Cause #3: Abnormal Landlord Listing Broker Concentration
The third, and potentially the most powerful force contributing to the rise in asking rents, is the concentration of landlord listing agents that are hired by building owners to promote building owners’ interests to get and keep their buildings leased, and help them obtain maximum value of their assets through the promise of rising rents. As shown on the chart below by square footage, which removes all of the medical office and biotech wet lab buildings from the statistics, CBRE and Cushman & Wakefield each represent 36% of the landlord listing market for 72% combined. While the Irvine Company does its own leasing with in-house brokers, Colliers has another 12% of the market. As a force, these three landlord proxy listing firms of CBRE, Cushman & Wakefield and Colliers dominate the landlord advocacy market with 84% of all of the listings. There are very few situations like this in the country, and not a one in San Diego County, where so few landlord service firms control so much of the office space inventory. In any other commodity market, a federal government antitrust division overseeing such activities might accuse the commercial brokerage industry of price supporting. But there is no regulatory agency overseeing the landlord brokerage industry, where brokers share comps and other confidential information about tenants’ leases with other competitive building owners and fellow brokers, who then are empowered to move markets whether real supply and demand dynamics warrant it or not.

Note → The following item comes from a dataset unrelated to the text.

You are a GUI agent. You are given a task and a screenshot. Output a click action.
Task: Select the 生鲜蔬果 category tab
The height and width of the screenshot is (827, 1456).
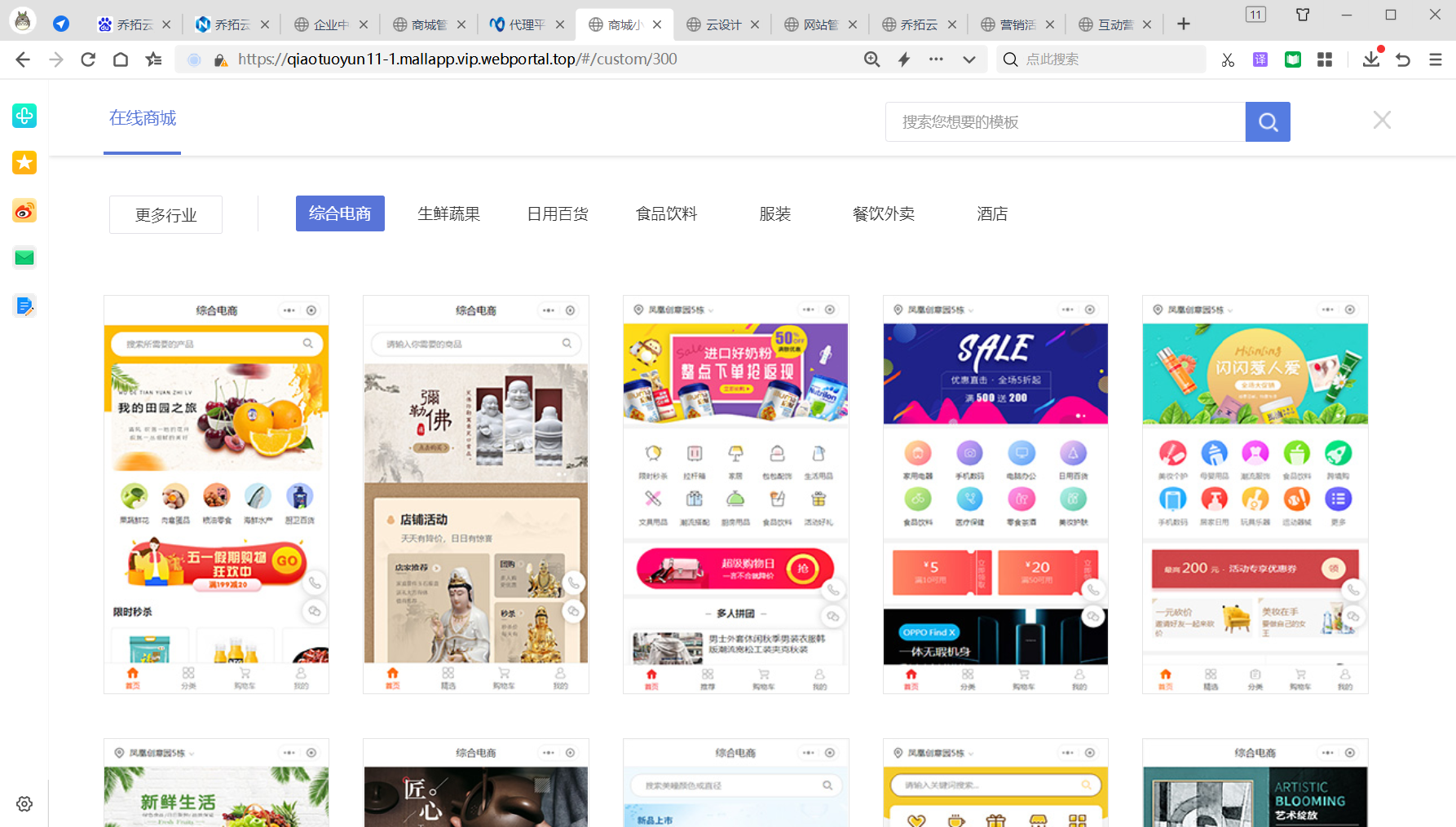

The entire market is rigged against the tenant, as tenants don’t understand the market and their options very well, particularly at renewal time. With inflated asking rents, tenants don’t fully understand what a good deal looks like. As each uninformed and innocent Del Mar Heights tenant signs a lease at a new incremental high, and that comparable (“comp”) is shared with landlords and the brokerage community that supports them, the notion of rising rents becomes a self-fulfilling prophecy.

One Paseo, Kilroy Realty’s fully leased Del Mar Heights building, commanding $6.50-$7.00/SF and setting the pricing benchmark for the entire Del Mar Heights market.
How Commercial Tenants Can Take Back Their Power
The problem for Del Mar Heights office tenants, and commercial tenants across the entire country, is that tenants are not collectively organized or supported, and have to conduct business with information asymmetry against landlords and their proxy listing brokers. The only way to deal with such inherent landlord and brokerage community manipulations is to understand what is happening, and not to think that you can somehow negotiate your way through or around it—the forces working against you are too powerful. The solution is to engage a tenant representation firm that sees the truth in today’s market realities, and not what landlords and their brokers would like you to think truth is. Tenants need alignment with their interests and their agency representation, and to stop working directly with landlords or any broker or brokerage firm that represents landlords, and bring these inherent dual agency conflicts of interest into the light of day where they belong.
Market statistics provided by CoStar Group.